An example of a useful Parent and Child relationship applied to service checks would be one between a parent SNMP agent check and child SNMP interface checks. The parent service checks that the snmp agent is up, while the children monitor the snmp interfaces. Should the snmp-agent fail, there is no point in monitoring the interfaces as these won’t be up. Thus by having the SNMP agent be the parent, we ensure that when it goes CRITICAL the monitoring of the children services is halted and they go to UNKNOWN state.

What triggers a dependency failure? Copied

A dependency failure is triggered on a monitoring object when its direct parent or a parent object higher up the dependency tree changes to a failure state. For a parent Host, this means going into a DOWN or UNREACHABLE state and for a parent Service, this means going into a CRITICAL state.

Dependency failure behavior Copied

Summary Messages and State Change Copied

A monitoring object in dependency failure will have its status information updated displaying the reason for the object to enter into this state. When the parent host goes DOWN, the child hosts go into UNREACHABLE state and the status information on the Investigate Window will show “Dependency failure: {Parent Host Name} is DOWN”.

VM instance showing state change

When the parent host goes DOWN or UNREACHABLE, the service checks go to CRITICAL state and the status information will say “Dependency failure: {Parent Host Name} is DOWN”. Opsview tracks the dependency failure to the highest parent host that caused it, so even service checks belonging to the child hosts will reference that parent as the cause of the dependency failure.

Checker status critical

When a parent service goes CRITICAL, the child services will go to UNKNOWN state and the status information will say “Dependency failure: {Parent Service Name} is CRITICAL”.

Checker status unknown

No active checks Copied

An object under dependency failure will not have any active checks run. This means it will stay under dependency failure until its parent(s) exit their failure states.
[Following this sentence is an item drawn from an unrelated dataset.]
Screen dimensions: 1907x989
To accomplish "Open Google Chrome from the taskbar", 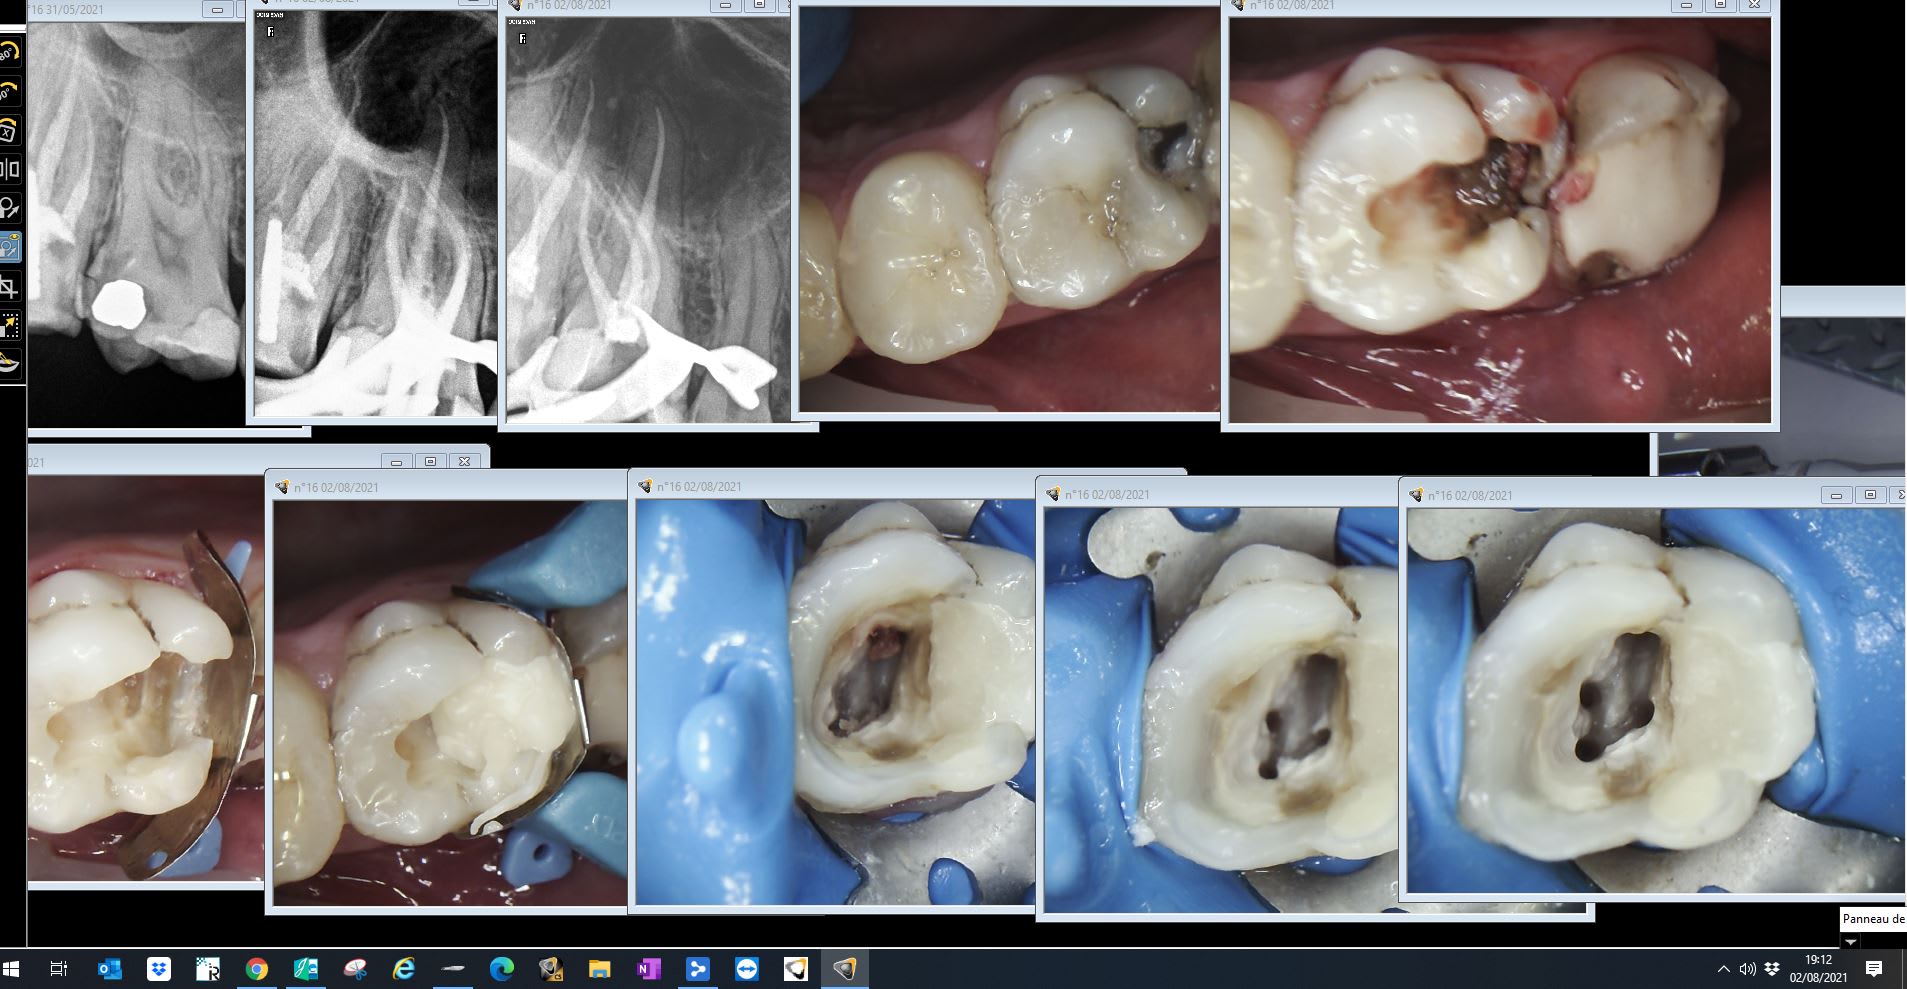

Setting off a manual recheck on the object will run the check a single time. When the check is due to run again, the object re-enters into the dependency failure state.

Freshness Checking & Stale Service Checks Copied

When enabled, freshness checking will ensure that results have been received recently for service checks. If a result has not recently been received (see Passive Checks > Details Tab > Advanced), then the service check will be marked as Stale.

For active service checks and SNMP checks, freshness checking will only occur in the time period configured for the service check.

For passive checks, freshness checking will only occur in the time period configured for the host that the service check belongs to.

Notifications and Event Handlers Copied

Because a Host or Service under Dependency Failure is disabled, no new checks are scheduled for them. This means that no notifications or event handlers will run for these objects.

Recovery from dependency failure Copied

When a host or service recovers (returns to a hard UP/OK state) its child services return to active checking, losing the “Dependency failure:” summary message. When this happens to a service, the state that it was in prior to going into dependency failure is restored as per the following diagram:

Diagram about dependency failure

The restored state will contain the added prefix “Restored status: “, with the last check time matching the time when the service recovered from dependency failure:

Checker status OK

The restored state will not include any performance data from the prior state:

Checker status information

However, if a passive check result comes in while the service is in dependency failure, then that state will overwrite the dependency failure and saved state, since the result is newer than both of these.

Note

If a host moves to another cluster while it has service checks in dependency failure, they will lose any stored state information and will be unable to restore in this manner until an active check next occurs, or a passive result is received.